Given that Diaspora money makes up one-third of the Jewish Agency’s budget, the drop has been catastrophic for the large bureaucracy.

In response to the decline comes Sharansky’s new vision. Though immigration is still a large budget category, this year it will account for barely more than the education department – $100.59 million, as opposed to $94.29 million for education, out of a budget of $321.71 million.

Two recent appointments to high posts in the Jewish Agency are further indication of a change in direction.

A new senior position has been created for Misha Galperin, the current executive vice-president and CEO of the Jewish Federation of Greater Washington. He will be based in New York and provisionally will be in charge of what the Jewish Agency is calling “Global Public Affairs and Financial Resource Development.”

Galperin, the most prominent Russian Jew filling a leadership position in the American Jewish organizational world, is one of the main conceptual architects of peoplehood and recently authored a book on the subject.

The Jewish Agency also recently announced that Alan Hoffmann, currently the director general of the Agency’s education department, will become the director general of the entire Agency, elevating someone whose orientation is promoting Jewish education.

Of Hoffmann’s appointment, Galperin said that he knows “I have a partner in Israel who is exactly the kind of person that I was hoping would be my partner on that side.”

With the new positions filled, all that remains is to define exactly what peoplehood is and how a sprawling institution promotes it.

Galperin’s definition of peoplehood is “an extended family with a mission,” and to promote it, we must engender a feeling of belonging, of community. Advocates say that young Jews must be given experiences – such as Jewish summer camp or the Taglit-Birthright Israel program – that allow them to see their connection to other Jews and identify with the Jewish story.

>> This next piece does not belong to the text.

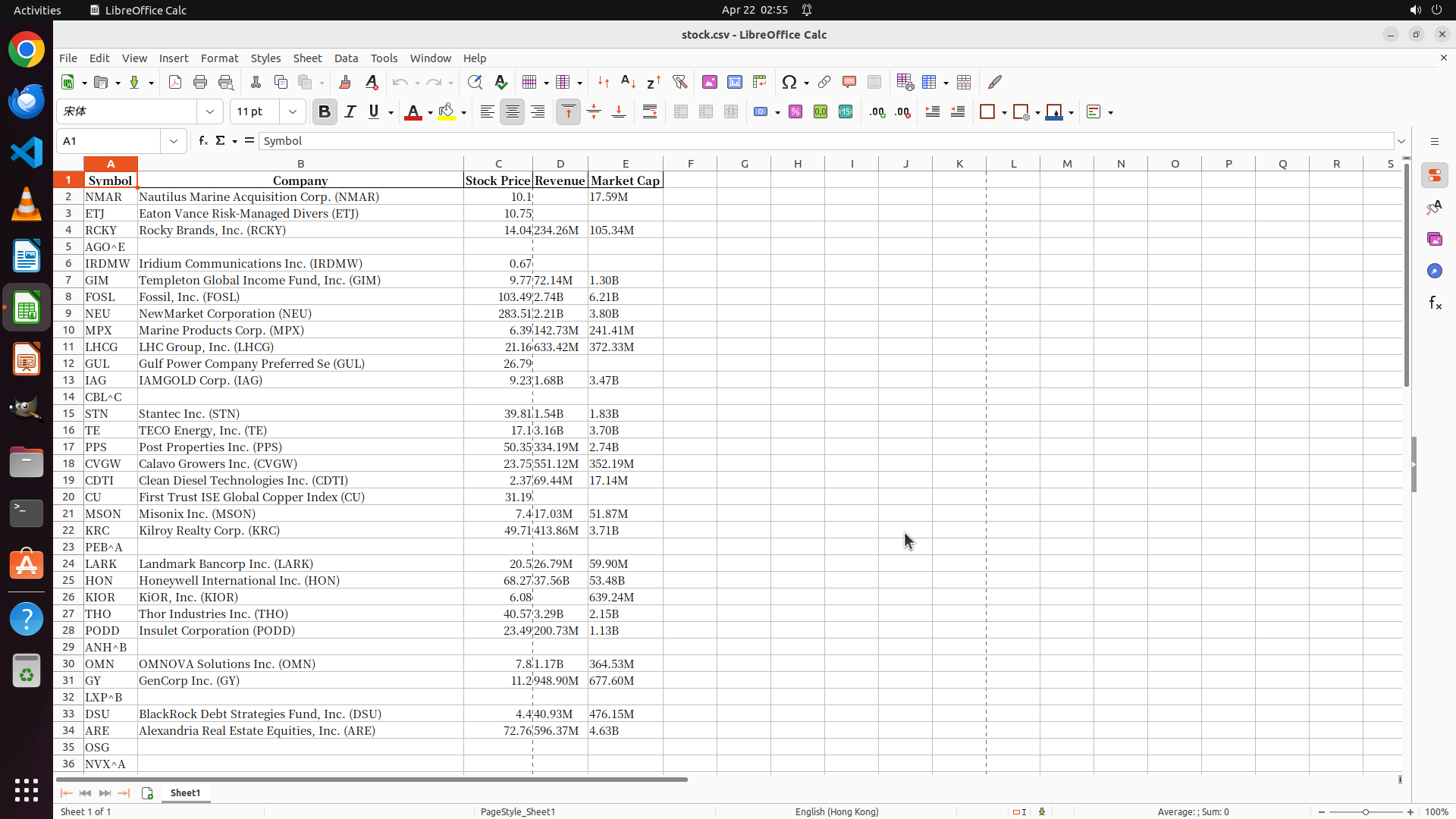
Task: Toggle Bold formatting
Action: coord(325,112)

Galperin says that contrary to what most people think about the Jewish Agency, it already is engaged in many projects that could fall under this rubric, including supporting Israel travel programs and maintaining a network of 400 emissaries in the United States involved in some form of Jewish education.

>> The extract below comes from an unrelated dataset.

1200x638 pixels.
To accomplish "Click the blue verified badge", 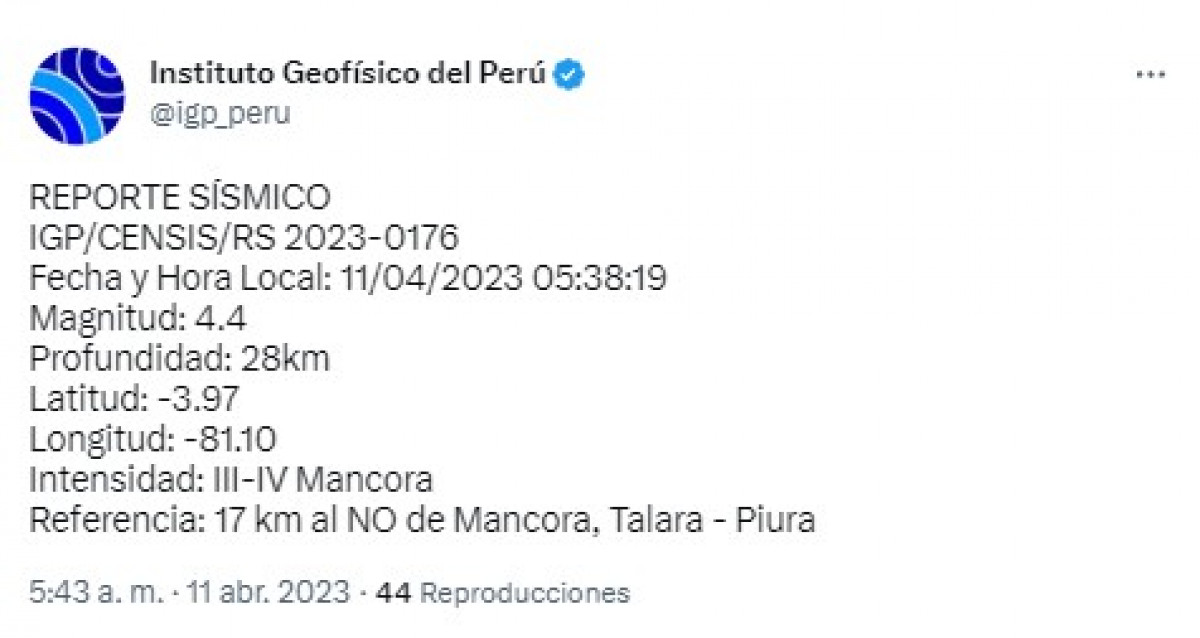I will pyautogui.click(x=571, y=74).
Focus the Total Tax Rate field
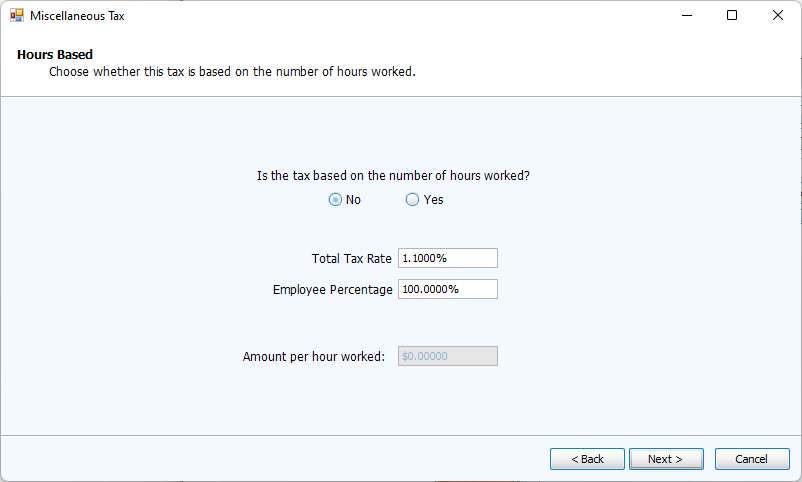 point(447,258)
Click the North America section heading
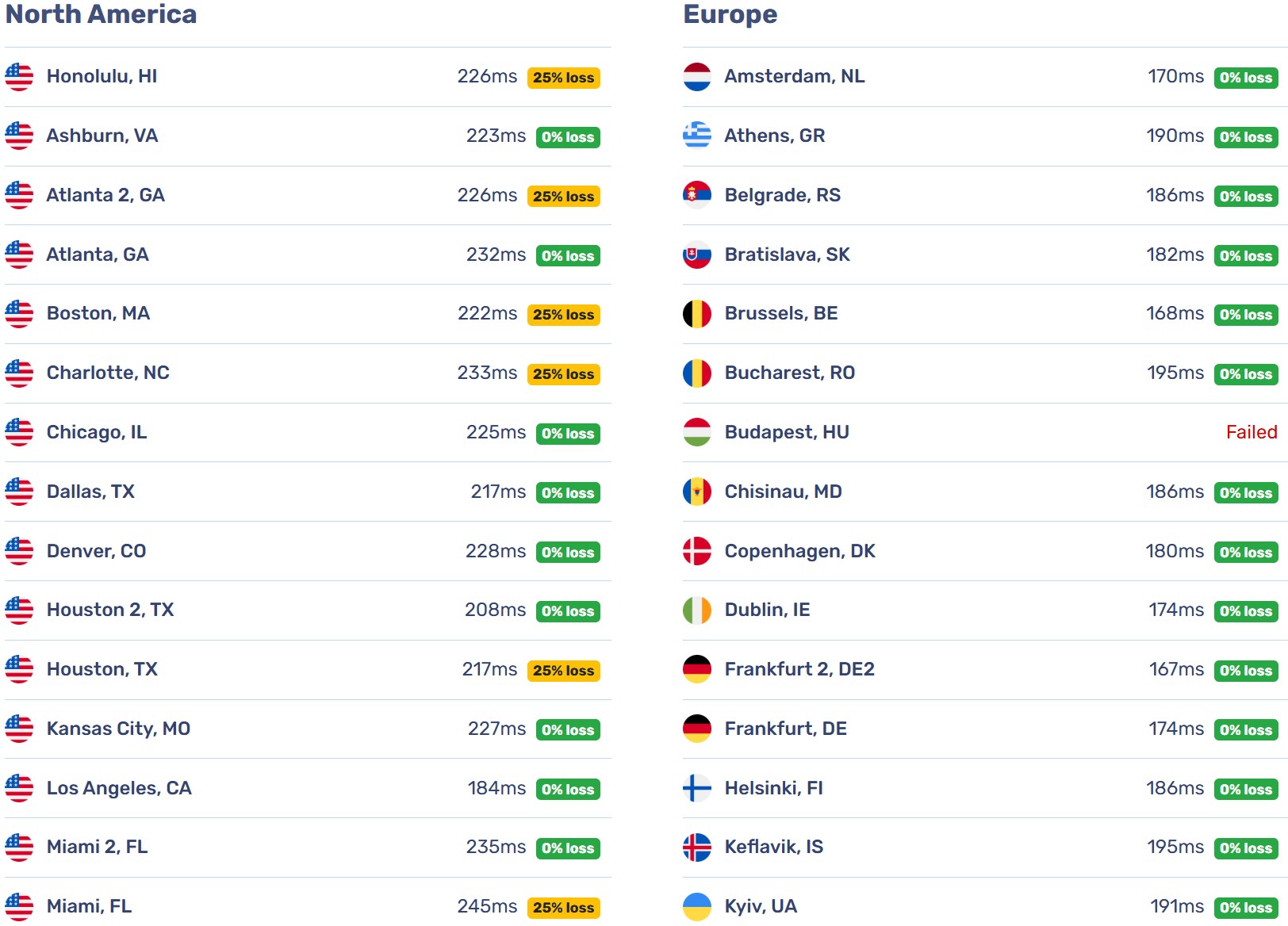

The substance, Galperin says, has yet to be clearly defined. There are certain successful programs that already exist. Others will have to be invented. The key for him, and Sharansky, is that the core mission no longer be immigration.

Galperin also contends that such a move will be good for the financial situation of the Jewish Agency, enabling it to find new sources of funding and to draw more from federations.

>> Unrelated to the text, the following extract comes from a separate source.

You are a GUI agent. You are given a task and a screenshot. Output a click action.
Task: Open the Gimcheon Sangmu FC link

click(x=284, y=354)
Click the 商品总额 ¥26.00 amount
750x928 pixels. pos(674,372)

Some, however, worry that peoplehood is too vacuous or superficial a concept to be the basis of Jewish identity. Absent the threat of anti-Semitism, the critics say, it is hard to see what will bind Jews as one “global family.”

Others argue that the Jewish faith has done a good job of inspiring a sense of peoplehood, but that the programming envisioned by the Jewish Agency makes no room for religion.

“I think that the Jewish Agency in the end will not succeed in the educational, cultural peoplehood mission unless it is able to make a contribution in the development of Jewish religion,” said Rabbi Irving (Yitz) Greenberg, a prominent modern Orthodox rabbi who was the founding president of the Jewish Life Network, an organization focused on revitalizing American Jewish life through educational and cultural initiatives. “That’s going to be a real challenge.”

But that’s a minor worry compared to the larger concern if the Jewish Agency doesn’t change.

“I think the logic is overwhelming and inescapable, and it’s probably the last chance,” Greenberg said. “If this doesn’t work, then the Agency will die.”